私が、子どもの頃から抱いていた目標は「父を越える」こと。これは大学生になっても変わりませんでした。なので、なるべく父の協力は仰がないようにしようと心に決めていたのです。とはいえ、会社として成り立たせるには、売り上げをあげなくてはならない。当初は父とは違う道を歩もうと思っていました。しかし、考えるにつれ駐車場ビジネスに関して経験や知識が豊富な父の力を借りて、同じ土俵で超えるほうが良いのではと考えるようになり、ならば売り上げを10倍にして「父を超えた」と納得しようと、目標を設定しました。

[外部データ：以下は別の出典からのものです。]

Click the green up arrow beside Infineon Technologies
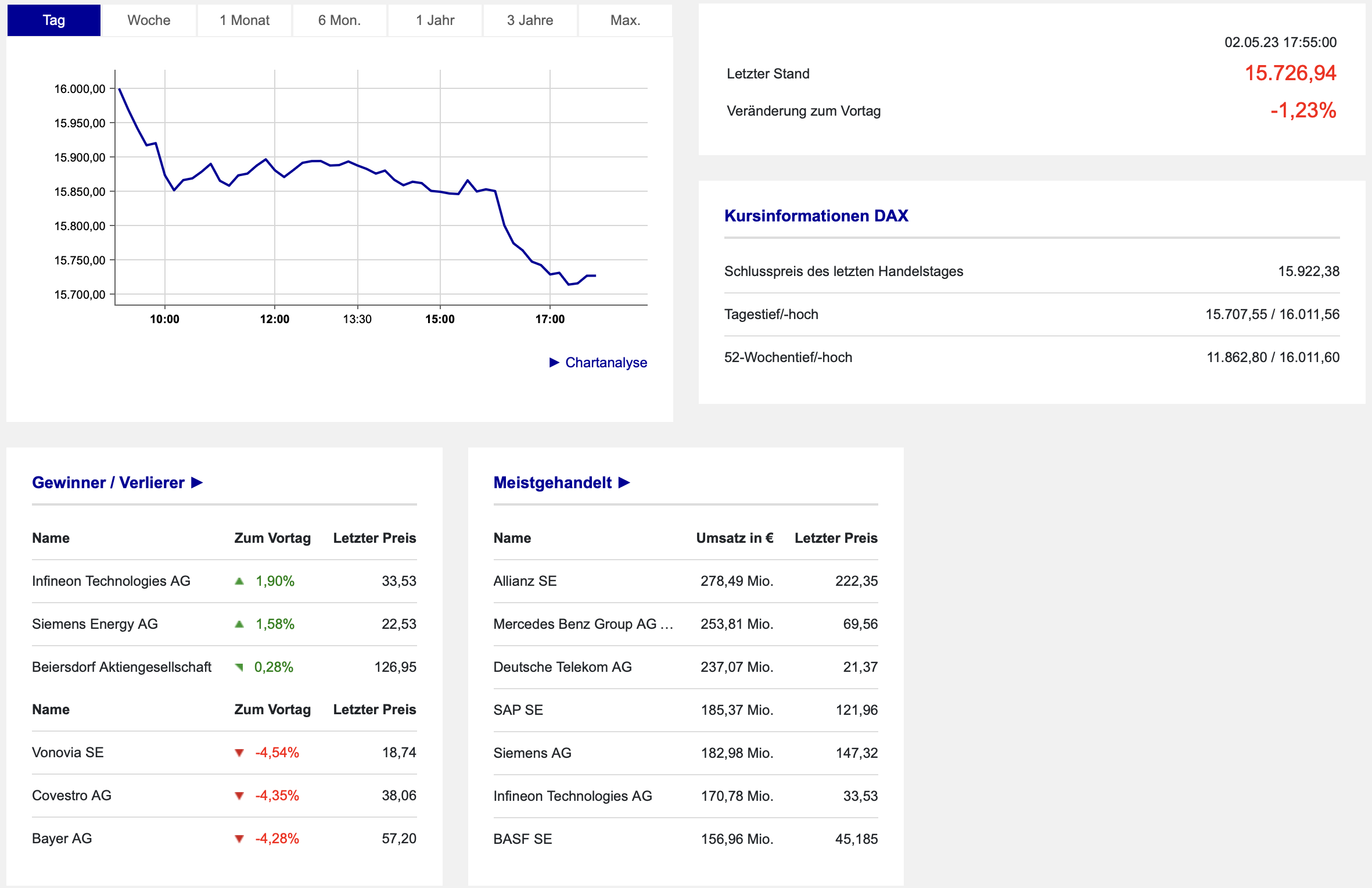The width and height of the screenshot is (1372, 888). [239, 581]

全国2,000カ所に設置されている「Smart Parking」とは
改めて、Smart Parkingのサービス概要をご解説いただけますでしょうか。
2016年の3月にスタートしたSmart Parkingは、空きスペースにIoT端末が搭載されたカラーコーンを置くだけでコインパーキング運営ができるサービスです。もっと簡易的に言うと、駐車場シェアリングサービス。そして、空いたスペースとそこを使いたいユーザーをマッチングするのがSmart Parkingのアプリケーションになります。

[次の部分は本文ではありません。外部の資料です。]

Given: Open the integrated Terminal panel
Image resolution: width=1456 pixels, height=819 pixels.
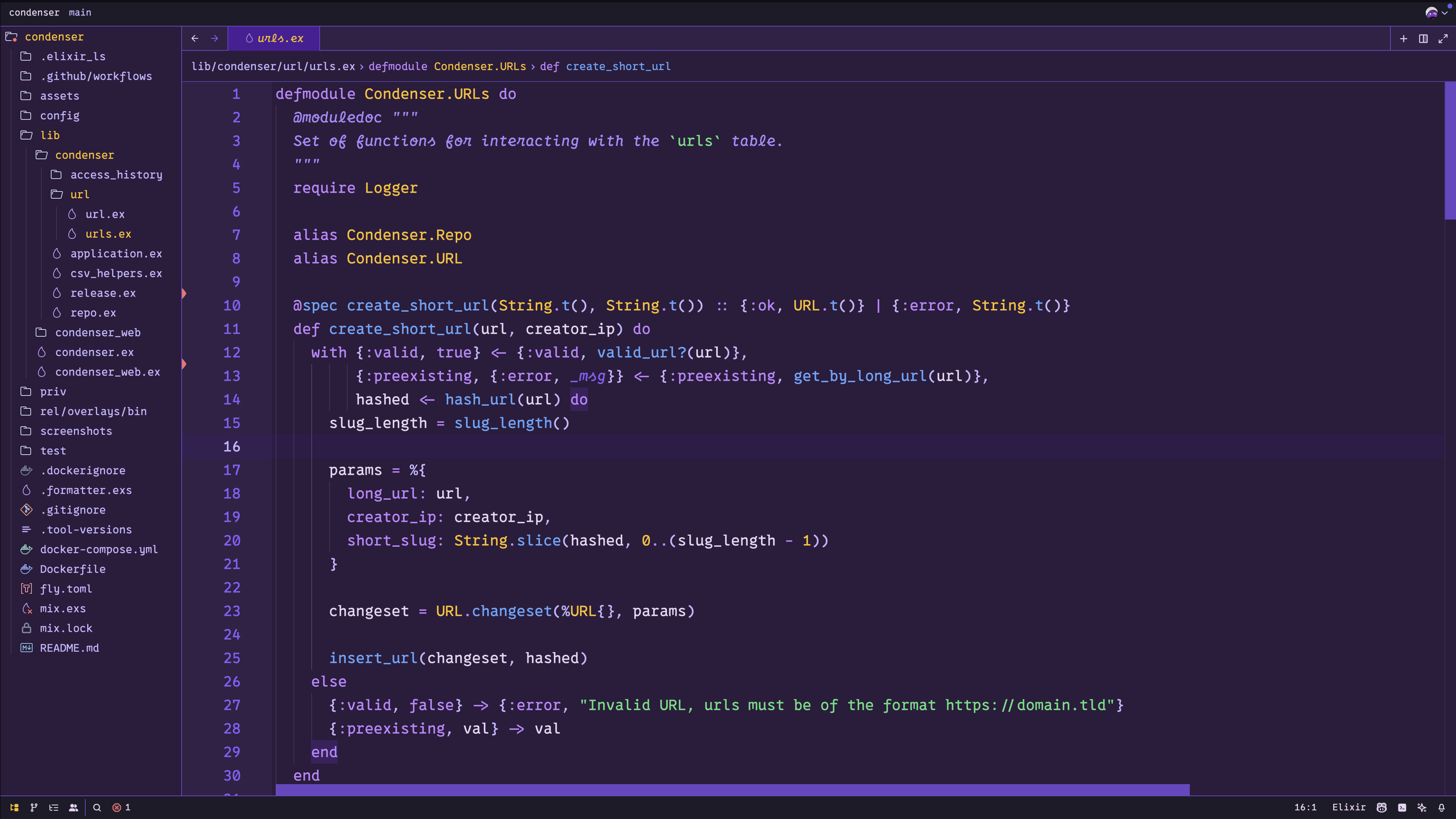Looking at the screenshot, I should (1402, 808).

月極の駐車場、使われていない間の建設予定地、飲食店さんの定休日の駐車場、また、法人企業であれば営業車両が出払っている特定の時間帯など、空きスペースの柔軟な利活用ができます。
ユーザーはどのように駐車場を利用すればいいのでしょうか?
ユーザーはアプリを操作するだけです。カラーコーンはBluetoothの電波を発信し続け、距離を検知します。ユーザーがアプリを立ち上げたままコーンに近づくと現地認証ができ、入庫を検知。つまり、車を検知するのではなく、人によって出入りを管理するシステムです。そのため、ユーザーが遠くにいる場合は入庫も出庫もできないようになっています。
どのようなオーナー様が利用されていますか?
多いのは不動産管理会社様ですね。月極駐車場で10台中2台分のスペースが空いていたら、契約が決まるまでそこを活用いただくとか。または、少し前まで車を所有していたけど、高齢に伴い車を手放し、必要時はカーシェアを利用するといった個人の場合、契約していた駐車場をSmart Parkingで貸し出すことも可能です。

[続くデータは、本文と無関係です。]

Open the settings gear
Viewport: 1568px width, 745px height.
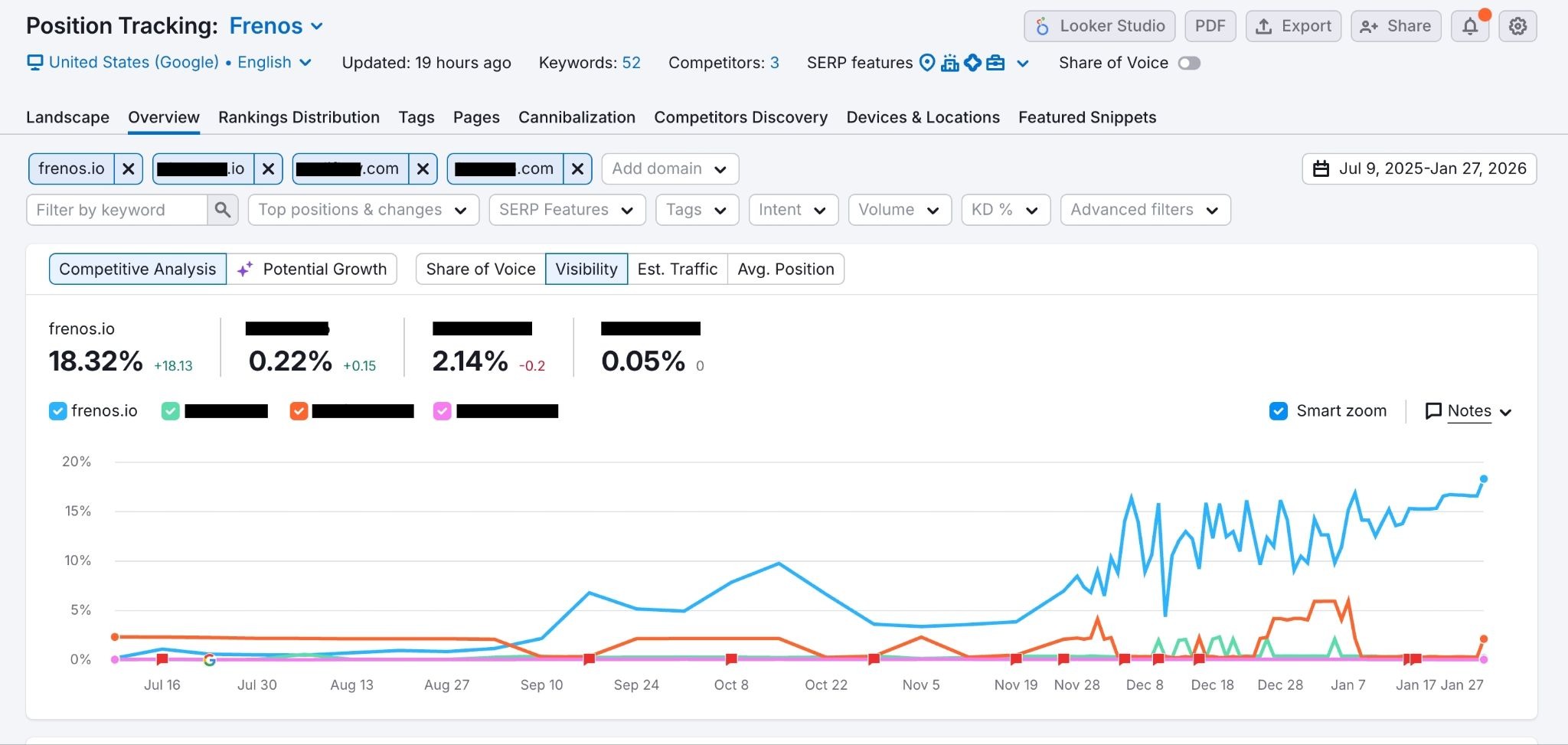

現在では北は北海道、南は沖縄まで全国で展開しており、設置カ所は2,000を突破しました。
もっと柔軟に、効率よく空きスペースを活用したい
このサービスを思いついたきっかけを教えてください。
父の仕事を手伝っている時、営業先の1つに不動産管理会社様がいました。私はコインパーキング事業を拡大すべく、不動産会社様が管理している駐車場10台分のスペースを一括で貸していただけませんかと尋ねました。しかし、もらえた回答は「10台中8台はお客様と契約しているので、2台だけでなんとかしてしてくれないか」というもの。
コインパーキングは全台分を借りなければ採算が取れないので、このようなケースはお見送りせざるを得ないんです。そうしたお断りが何件か続いた時に、「逆に考えてみよう。少しのスペースでも、空いているところを活用できればそれが大きな価値になるのではないか」と考えました。コインパーキングはニーズがある。だから拡大しようと営業している。空いているなら使いたいというニーズは必ずあるはずだ。そしてそれを解決するサービスを作ろうと思って着手しました。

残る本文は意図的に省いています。